HAMPTON, Va. (WAVY) – The late police chief Pat Minetti was at the helm in 1994 when Bethel High School graduate Jimmie Wideman took an oath to protect and serve the people of Hampton.

Photo courtesy: HPD

Regina Mobley: How does it feel to be the top law enforcement officer in your hometown?

Chief Jimmie Wideman: It’s great. I’m still getting used to the title.

From patrolman to the FBI Academy, the detective division, and more, Wideman has witnessed a sharp escalation in violent crime in his hometown.

According to the police department, 63 people have been shot so far this year compared to 43 shootings in the same period of time last year.

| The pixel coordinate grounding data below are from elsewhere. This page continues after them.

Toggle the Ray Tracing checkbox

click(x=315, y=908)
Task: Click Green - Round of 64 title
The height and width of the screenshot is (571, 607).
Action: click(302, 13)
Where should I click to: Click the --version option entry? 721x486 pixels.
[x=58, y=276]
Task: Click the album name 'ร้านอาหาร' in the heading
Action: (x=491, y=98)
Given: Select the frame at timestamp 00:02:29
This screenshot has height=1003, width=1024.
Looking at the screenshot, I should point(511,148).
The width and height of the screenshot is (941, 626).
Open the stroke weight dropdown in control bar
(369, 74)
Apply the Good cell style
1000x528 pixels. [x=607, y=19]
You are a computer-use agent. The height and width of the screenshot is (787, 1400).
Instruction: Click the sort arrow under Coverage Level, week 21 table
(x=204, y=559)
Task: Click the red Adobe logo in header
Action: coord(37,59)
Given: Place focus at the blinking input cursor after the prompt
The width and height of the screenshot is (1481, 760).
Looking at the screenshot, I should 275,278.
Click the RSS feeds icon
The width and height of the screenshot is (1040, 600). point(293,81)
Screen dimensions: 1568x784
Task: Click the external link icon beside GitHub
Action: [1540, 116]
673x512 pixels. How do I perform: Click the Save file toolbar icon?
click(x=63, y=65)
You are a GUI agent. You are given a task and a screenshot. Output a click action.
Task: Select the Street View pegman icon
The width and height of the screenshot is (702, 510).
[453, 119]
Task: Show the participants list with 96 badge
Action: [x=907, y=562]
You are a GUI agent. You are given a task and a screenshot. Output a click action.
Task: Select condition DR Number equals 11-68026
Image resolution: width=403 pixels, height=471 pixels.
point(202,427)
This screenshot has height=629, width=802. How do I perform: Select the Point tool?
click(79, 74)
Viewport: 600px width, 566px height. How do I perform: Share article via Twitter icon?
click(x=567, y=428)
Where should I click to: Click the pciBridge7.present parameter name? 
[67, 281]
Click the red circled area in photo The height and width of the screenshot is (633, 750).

The numbers, said Wideman, tell only part of the story.

Regina Mobley: It seems as though Hampton has turned into some of a drive-by location for crime.

Chief Jimmie Wideman: That’s a very good observation. It just so happens that geographically we are located in a center hub for others. No longer is the occasion where criminals stay in a specific neighborhood.

One week ago a Chesterfield, Virginia man was killed in Hampton while sitting in a car. In early June, two people were shot in different locations along Interstate 64 in Hampton.

Regina Mobley: Times have changed and law enforcement has changed. As a Black police chief, how do you think your presence at the top will make a difference in this community?

Chief Jimmie Wideman: Police departments are more of a reflection of the community; as our communities become more diverse, so should our police departments.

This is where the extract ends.